Running secured Spark job in Kubernetes compute cluster and integrating with Kerberized HDFS

Thursday, June 21
9:30 AM - 10:10 AM
Grand Ballroom 220A

This presentation will provide technical design and development insights to run a secured Spark job in Kubernetes compute cluster that accesses job data from a Kerberized HDFS cluster. Joy will show how to run a long-running machine learning or ETL Spark job in Kubernetes and to access data from HDFS using Kerberos Principal and Delegation token.

The first part of this presentation will unleash the design and best practices to deploy and run Spark in Kubernetes integrated with HDFS that creates on-demand multi-node Spark cluster during job submission, installing/resolving software dependencies (packages), executing/monitoring the workload, and finally disposing the resources at the end of job completion. The second part of this presentation covers the design and development details to setup a Spark+Kubernetes cluster that supports long-running jobs accessing data from secured HDFS storage by creating and renewing Kerberos delegation tokens seamlessly from end-user's Kerberos Principal.

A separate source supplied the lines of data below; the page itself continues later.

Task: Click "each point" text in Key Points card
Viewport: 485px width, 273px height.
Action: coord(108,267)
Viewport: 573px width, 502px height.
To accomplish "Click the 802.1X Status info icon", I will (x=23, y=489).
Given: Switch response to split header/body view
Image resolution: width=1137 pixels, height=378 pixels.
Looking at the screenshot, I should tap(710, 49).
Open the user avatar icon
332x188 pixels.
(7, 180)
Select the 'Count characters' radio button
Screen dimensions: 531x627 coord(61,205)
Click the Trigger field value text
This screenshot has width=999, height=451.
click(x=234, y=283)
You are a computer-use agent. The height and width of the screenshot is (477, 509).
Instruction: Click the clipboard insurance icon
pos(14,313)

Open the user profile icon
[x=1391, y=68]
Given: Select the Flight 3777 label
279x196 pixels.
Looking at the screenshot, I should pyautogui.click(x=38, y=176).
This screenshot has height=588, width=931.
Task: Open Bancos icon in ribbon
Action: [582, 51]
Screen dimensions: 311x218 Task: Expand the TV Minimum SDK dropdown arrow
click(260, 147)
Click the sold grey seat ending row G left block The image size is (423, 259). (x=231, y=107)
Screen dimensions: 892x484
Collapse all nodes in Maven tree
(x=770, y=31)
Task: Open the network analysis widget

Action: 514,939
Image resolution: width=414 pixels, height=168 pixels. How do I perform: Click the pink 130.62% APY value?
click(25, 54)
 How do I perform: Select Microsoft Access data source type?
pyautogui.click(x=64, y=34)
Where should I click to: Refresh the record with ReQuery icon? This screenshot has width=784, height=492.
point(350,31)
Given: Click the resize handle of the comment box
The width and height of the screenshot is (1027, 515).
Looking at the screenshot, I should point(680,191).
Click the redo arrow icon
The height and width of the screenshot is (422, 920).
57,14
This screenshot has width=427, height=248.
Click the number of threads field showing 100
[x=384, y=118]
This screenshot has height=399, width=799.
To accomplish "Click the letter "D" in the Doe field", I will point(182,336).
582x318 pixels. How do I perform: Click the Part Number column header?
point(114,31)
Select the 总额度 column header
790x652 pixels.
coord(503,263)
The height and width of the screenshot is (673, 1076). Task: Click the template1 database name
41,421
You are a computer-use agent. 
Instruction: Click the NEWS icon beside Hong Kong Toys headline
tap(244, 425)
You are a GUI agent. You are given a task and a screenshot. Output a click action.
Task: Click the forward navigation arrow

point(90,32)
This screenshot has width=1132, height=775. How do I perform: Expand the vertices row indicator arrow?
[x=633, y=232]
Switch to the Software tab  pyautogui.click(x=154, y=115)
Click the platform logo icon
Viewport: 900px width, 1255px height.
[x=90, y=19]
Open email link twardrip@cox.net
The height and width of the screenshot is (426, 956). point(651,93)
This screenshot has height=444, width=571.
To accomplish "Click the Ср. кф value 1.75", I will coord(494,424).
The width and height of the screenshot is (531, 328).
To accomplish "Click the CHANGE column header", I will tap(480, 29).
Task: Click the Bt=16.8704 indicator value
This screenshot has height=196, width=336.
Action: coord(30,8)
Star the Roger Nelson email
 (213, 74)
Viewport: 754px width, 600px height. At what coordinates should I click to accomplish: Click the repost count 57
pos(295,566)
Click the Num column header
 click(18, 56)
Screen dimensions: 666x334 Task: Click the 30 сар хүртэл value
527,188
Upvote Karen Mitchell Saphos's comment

All the techniques covered in this presentation are essential in order to set up a Spark+Kubernetes compute cluster that accesses data securely from distributed storage cluster such as HDFS in a corporate environment. No prior knowledge of any of these technologies is required to attend this presentation.

Presentation Video


Joy Chakraborty
Data Architect
Joy is a Distributed System Architect with 19+ yrs of Software design and development experience, 10+ yrs of Java/Scala development experience, 7+ yrs of work experience in Big-Data and Hadoop technologies, 5+ yrs of Apache Spark experience with a special interest in distributed/parallel computing, currently working on Kubernetes, Cloud and Big Data technologies. Joy is an open-source contributor for Hadoop and Jupyter Notebook echo-system products and technologies. Also, he is actively part of various Software architectural organization. Joy is a frequent speaker in various conferences, user-groups and code-camps.